You know that from the beginning of my Pontificate I have insisted on the crucial significance of the links between the Church and culture. In my letter on the occasion of the foundation of the Pontifical Council for Culture, I recalled: "a faith that does not become culture is not fully accepted, not entirely thought out, not faithfully lived" (cf. John Paul II, Address to the Italian National Congress of the Ecclesial Movement for Cultural Commitment, 2 [16 Jan. 1982]).

Two points should be made: most of the countries with a Christian tradition are experiencing a serious rift between the Gospel message and large areas of their culture, while an acute problem in the young Churches is the relationships between local cultures and the Gospel. This situation already points the way ahead for your task of evangelizing cultures and inculturating faith. I should like to clarify a few points which I consider particularly important.

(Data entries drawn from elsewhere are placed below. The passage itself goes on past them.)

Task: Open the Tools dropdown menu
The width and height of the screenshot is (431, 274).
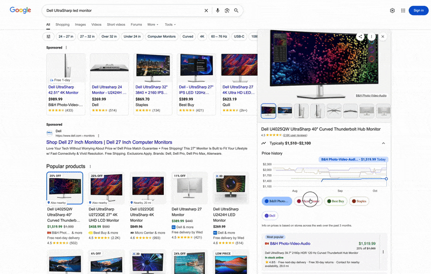Action: [x=170, y=24]
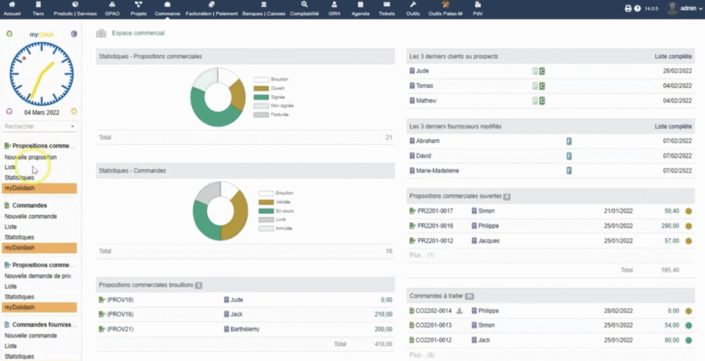The width and height of the screenshot is (705, 361).
Task: Open proposal PR2201-0017
Action: tap(433, 211)
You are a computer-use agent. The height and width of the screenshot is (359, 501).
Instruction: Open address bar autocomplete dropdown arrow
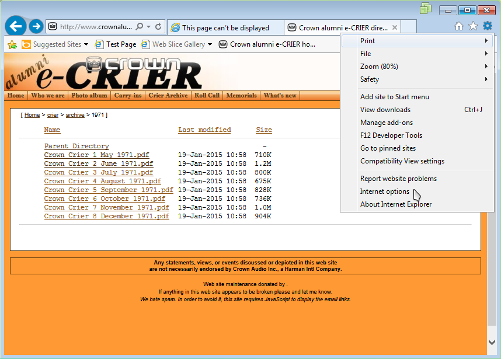click(x=149, y=27)
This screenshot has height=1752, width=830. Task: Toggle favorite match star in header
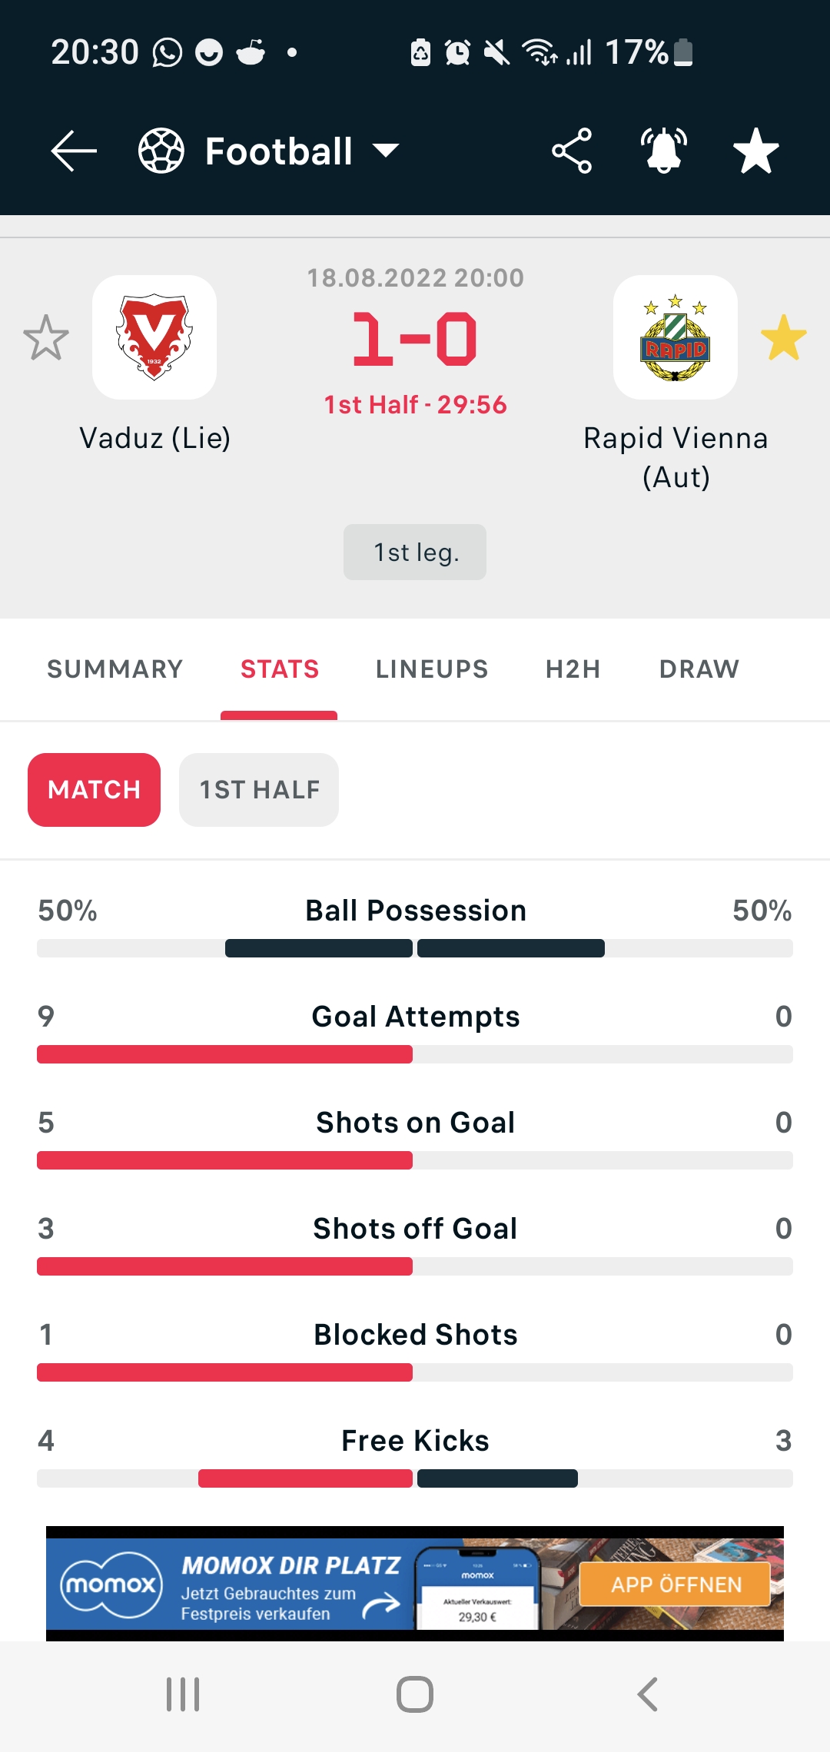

2. The phenomenon of non-belief, together with its practical consequences—the secularization of social and private life, religious indifference or even the unequivocal rejection of all religion—remains one of the most urgent matters for your reflection and your pastoral concern. It would be appropriate to seek its historical, cultural, social and intellectual causes, and at the same time to promote a respectful and open dialogue with those who do not believe in God or who profess no religion; organizing meetings and exchanges with them, as you have done in the past, cannot but be productive.

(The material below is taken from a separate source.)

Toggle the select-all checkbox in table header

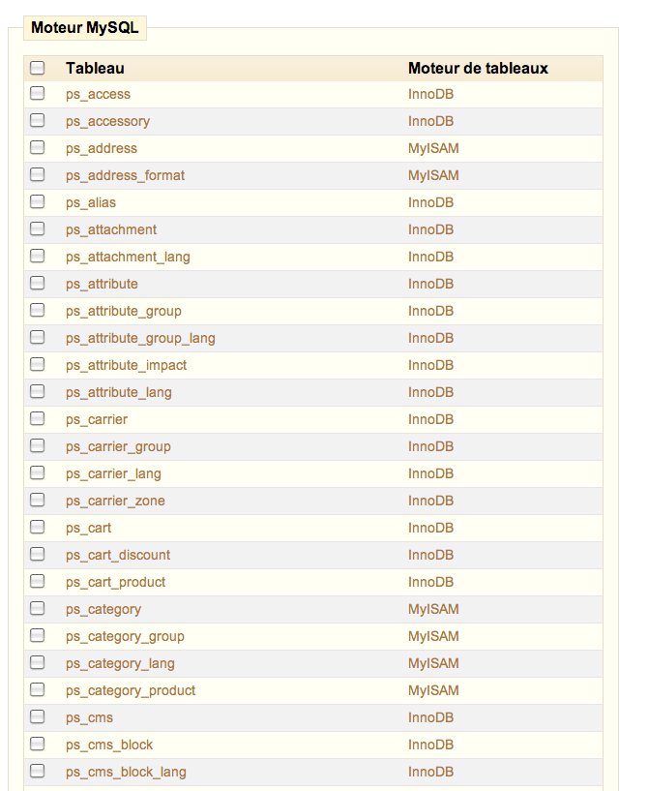38,68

3. The inculturation of the faith is the other major task of your Dicastery. Specialized research centres will help you to carry it out. But it must not be forgotten that this "must involve the whole people of God, and not a few experts, since the people reflect the authentic sensus fidei" (Redemptoris Missio, 54). Through a lengthy process of reflection the Church gradually becomes aware of all the wealth of the deposit of faith through the life of God's people: the process of inculturation is a transition from implicit lived experience to explicit consciousness. Similarly, baptized persons, who live Christ's mystery in the Holy Spirit under the guidance of their pastors, are led little by little to discern within the various cultures those elements that are compatible with the Catholic faith and to reject others. This slow maturing process demands great patience and wisdom, great openness of heart, an informed sense of Tradition and a healthy apostolic daring, like that of the Apostles, the Fathers and the Doctors of the Church.

4. In creating the Pontifical Council for Culture, it was my intention to give "the whole Church a common impulse in the continuously renewed encounter between the salvific message of the Gospel and the multiplicity of cultures". I also gave it the mandate "to become a participant in the cultural concerns which the departments of the Holy See encounter in the evangelization of cultures, and to ensure co-operation between the cultural institutions of the Holy See" (John Paul II, Letter of Foundation of the Pontifical Council for Culture, 2 [20 May 1982]). In this perspective I commissioned you to oversee and co-ordinate the activity of the Pontifical Academies, in conformity with their aims and statutes, and to remain in regular contact with the Pontifical Commission for the Cultural Heritage of the Church, "to assure a harmony of purpose and a fruitful mutual co-operation" (John Paul II, Inde a Pontificatus).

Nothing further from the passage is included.